WHAT YOU SHOULD DO: Print all the records below exactly as they stand, but leave out the pictures.

THE DATA:
━━━

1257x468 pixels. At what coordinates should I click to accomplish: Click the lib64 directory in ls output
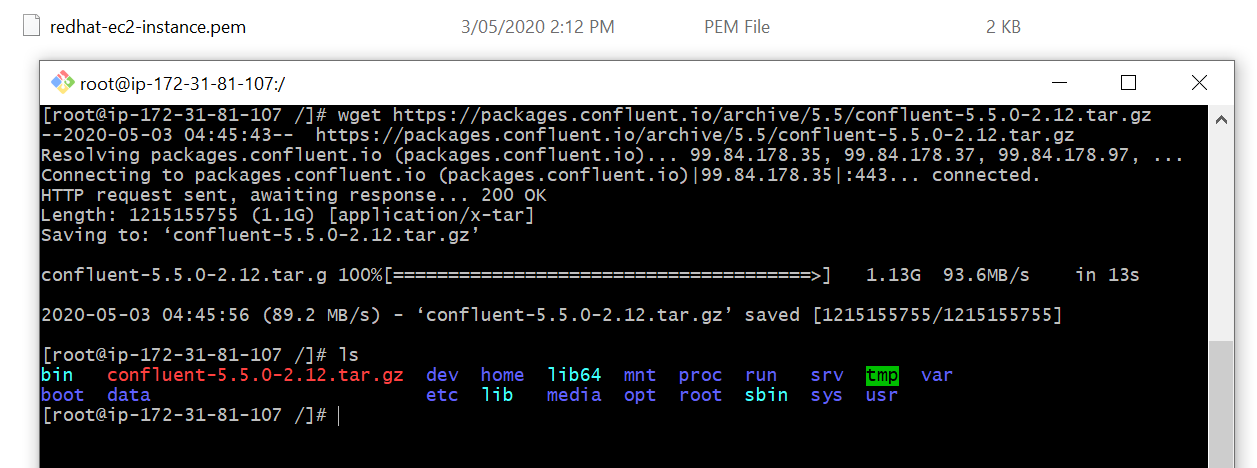pyautogui.click(x=574, y=375)
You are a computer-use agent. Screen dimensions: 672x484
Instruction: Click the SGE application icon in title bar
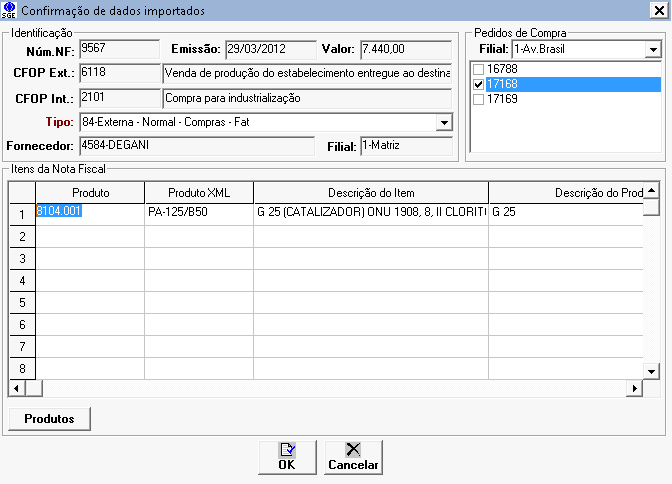tap(10, 11)
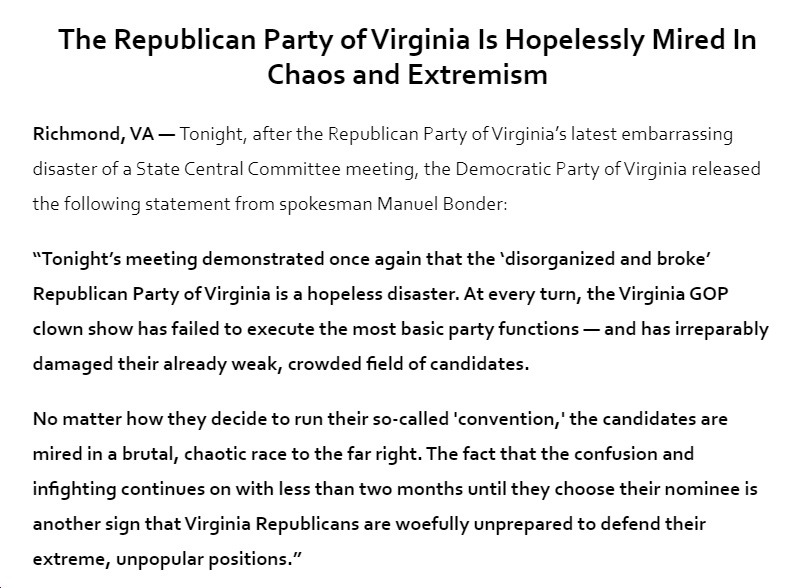Click 'hopeless disaster' in the statement

[382, 294]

━━━

TASK ANSWER:
1257x468 pixels. At what coordinates should I click to accomplish: Click the lib64 directory in ls output
pyautogui.click(x=574, y=375)
You are a computer-use agent. Screen dimensions: 672x484
Instruction: Click the SGE application icon in title bar
tap(10, 11)
Click 'hopeless disaster' in the statement

[382, 294]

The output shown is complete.